The plan would allow more US troops, aircraft and ships to temporarily pass through the Philippines, an Asian military ally, at a time when Washington is refocusing its attention on Asia.
President Benigno Aquino has pushed for the deal to help modernise the Philippine military and to contain China, which he accuses of illegally laying claim to most of the South China Sea including parts of Filipino territory.
The two sides completed a fourth round of talks in Manila on Wednesday, but Filipino negotiators could not say when these will resume amid a US government shutdown.
The negotiations are at a "crucial" stage, with more work needed over the installations to be offered to the Americans, as well as the "pre-positioning" of US defence equipment, chief Filipino negotiator Pio Batino told a news conference.
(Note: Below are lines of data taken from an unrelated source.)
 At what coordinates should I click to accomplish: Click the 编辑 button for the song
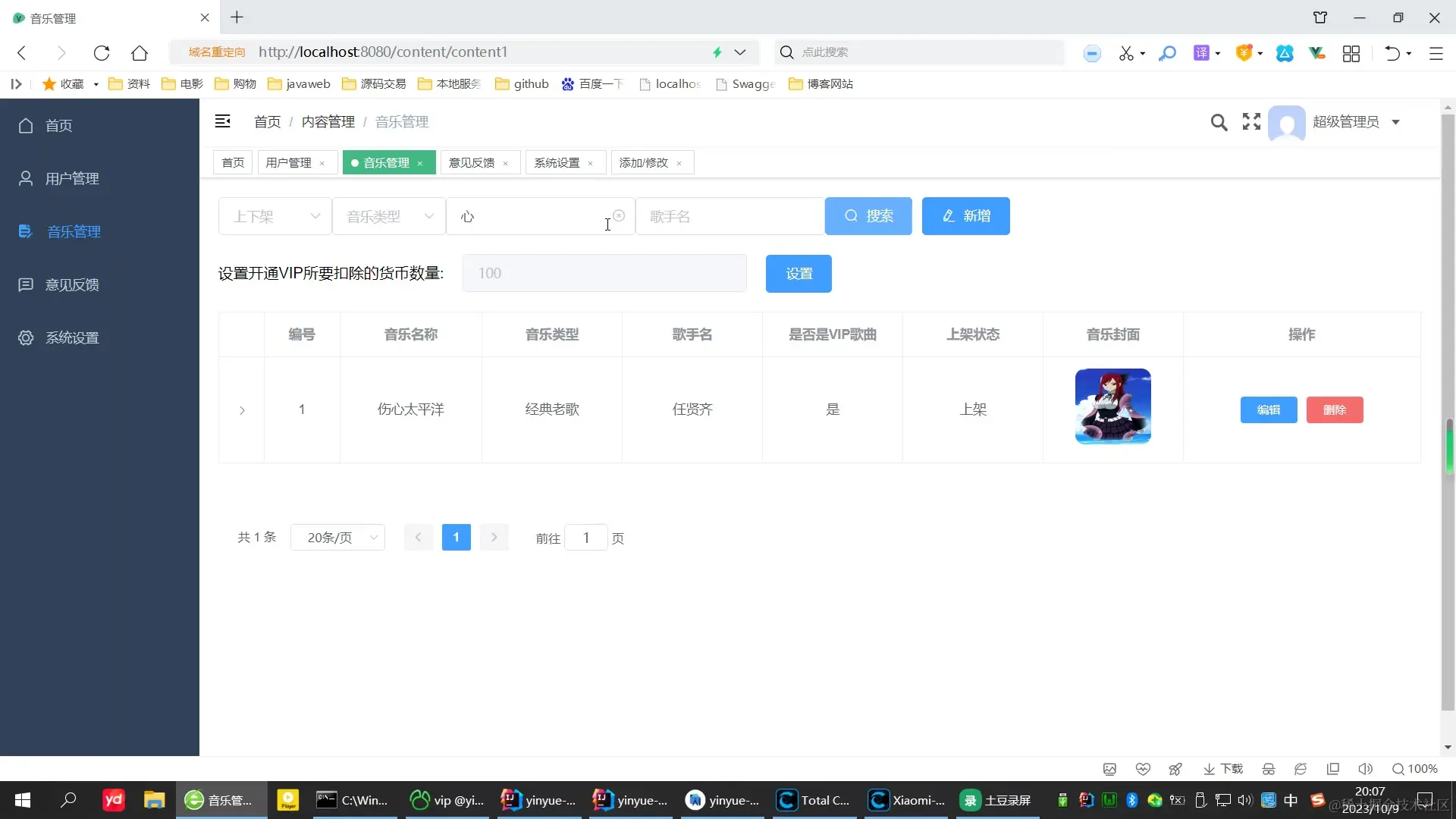1269,410
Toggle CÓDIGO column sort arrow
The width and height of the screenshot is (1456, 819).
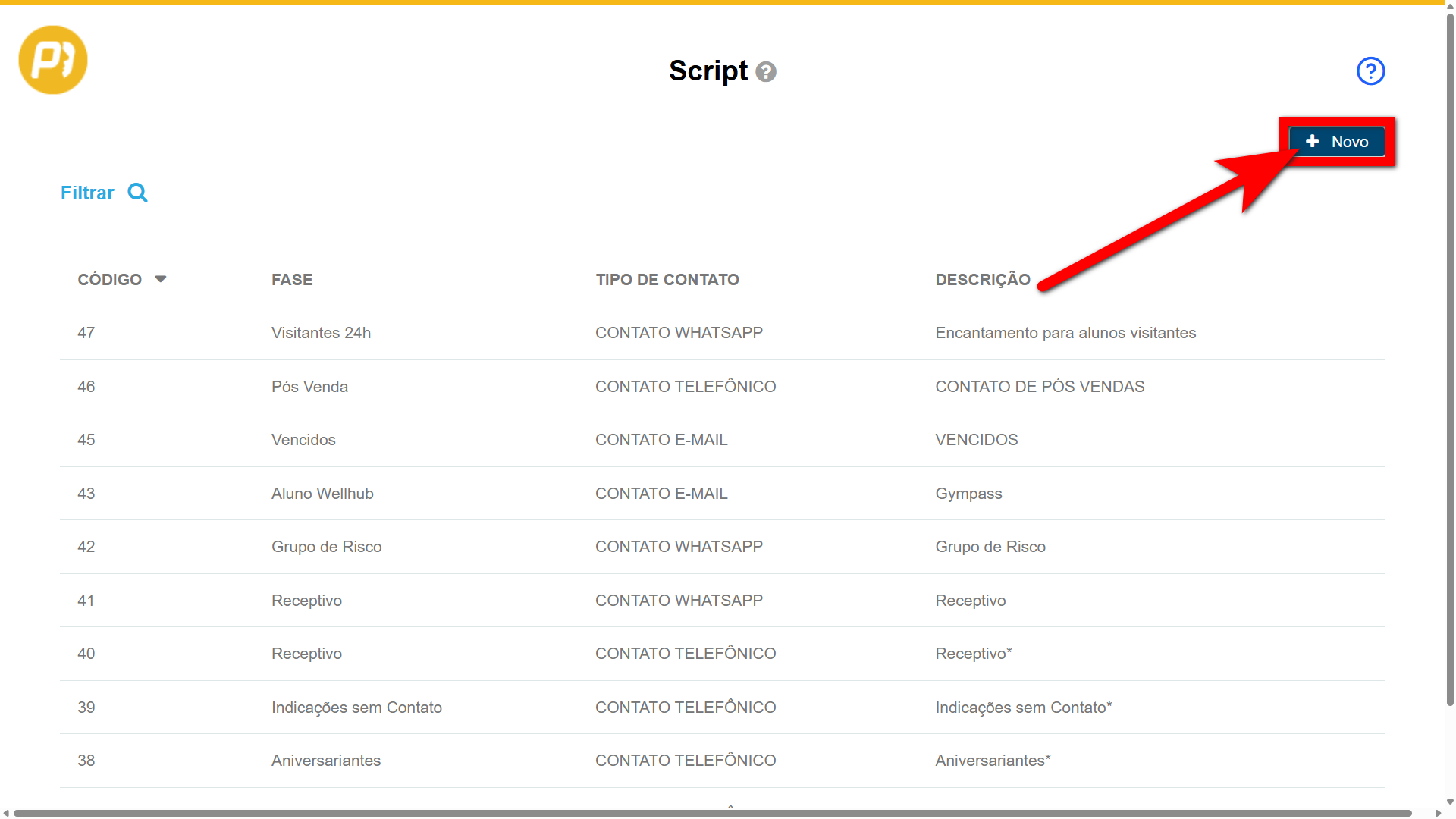[x=161, y=279]
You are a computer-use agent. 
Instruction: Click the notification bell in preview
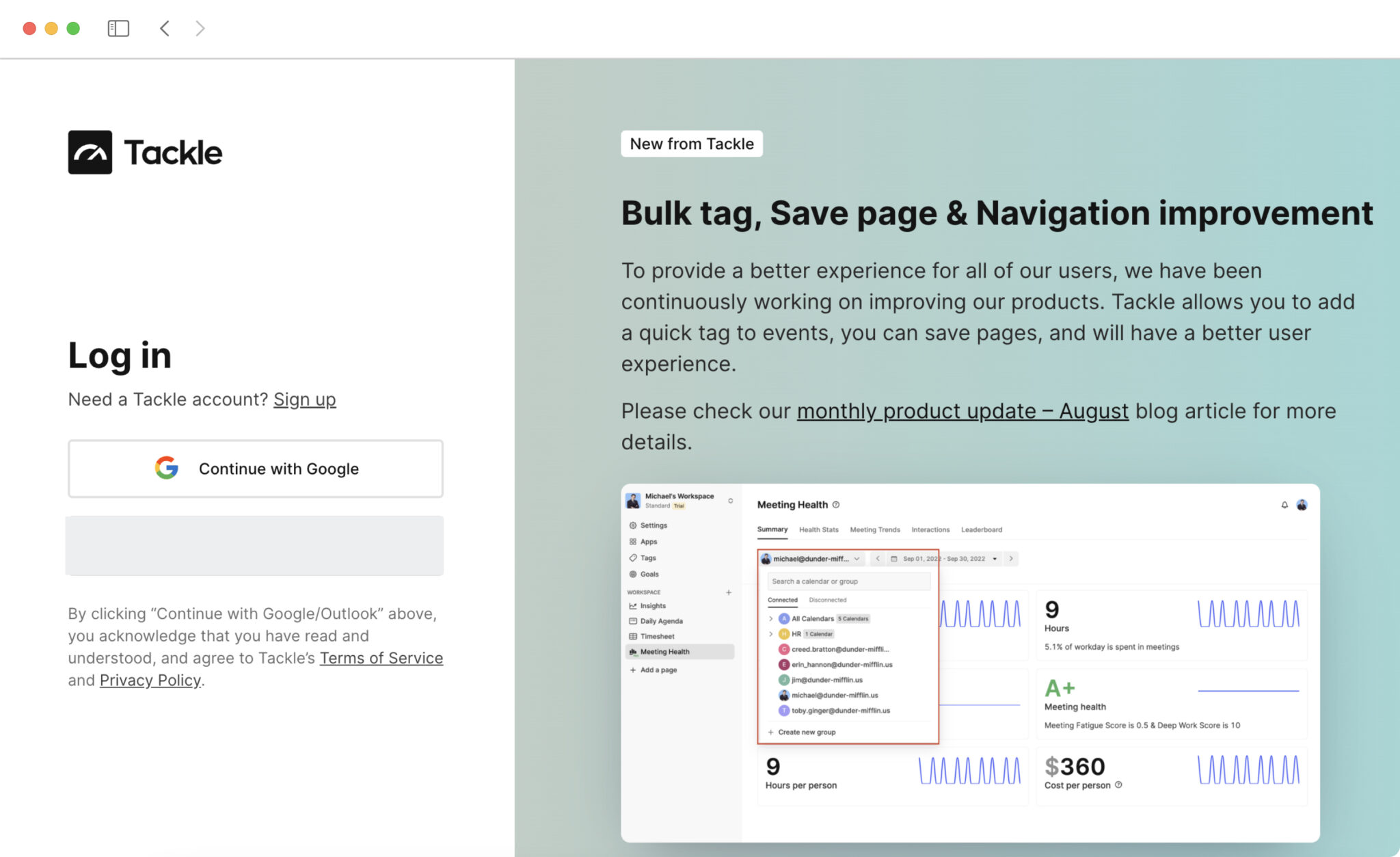pyautogui.click(x=1284, y=505)
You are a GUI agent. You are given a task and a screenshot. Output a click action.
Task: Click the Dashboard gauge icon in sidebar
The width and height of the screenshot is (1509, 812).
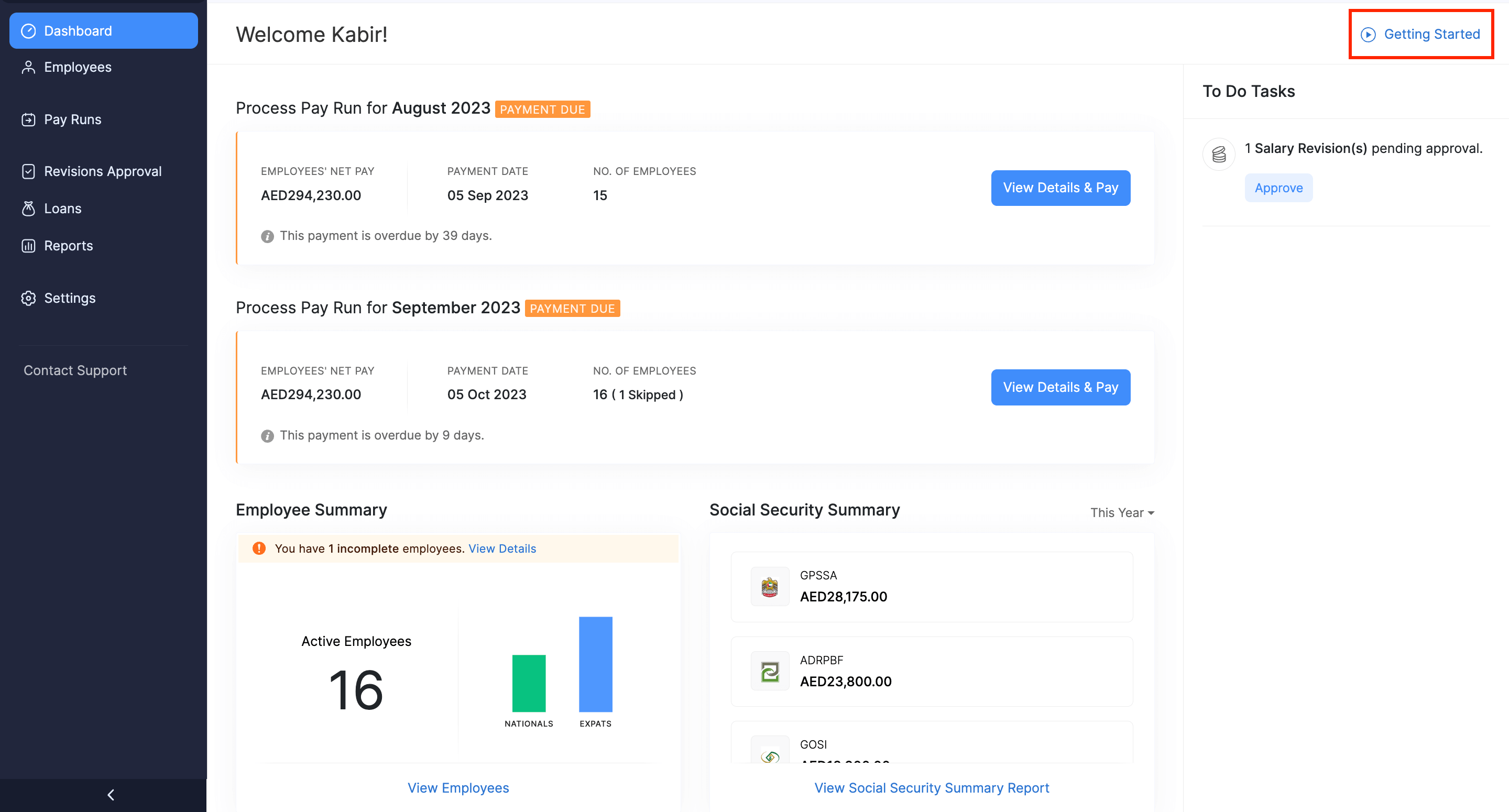[x=28, y=31]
"While we have narrowed down the discussions to these substantive issues, there are still gaps in our positions," he said, refusing to give details.
"We will need to work on some issues more than the others."
The other key issues tackled this week were on "ownership" and "security", a Philippine government statement said.
US Defence Secretary Chuck Hagel had said during a visit to Manila in late August that the two allies were moving towards an agreement "in the near future" and the access talks were to have been a centrepiece of Obama's visit to Manila on October 11-12.
However, Obama cancelled the Malaysian and Philippine legs of his trip on Wednesday due to the budget stand-off with Republican leaders.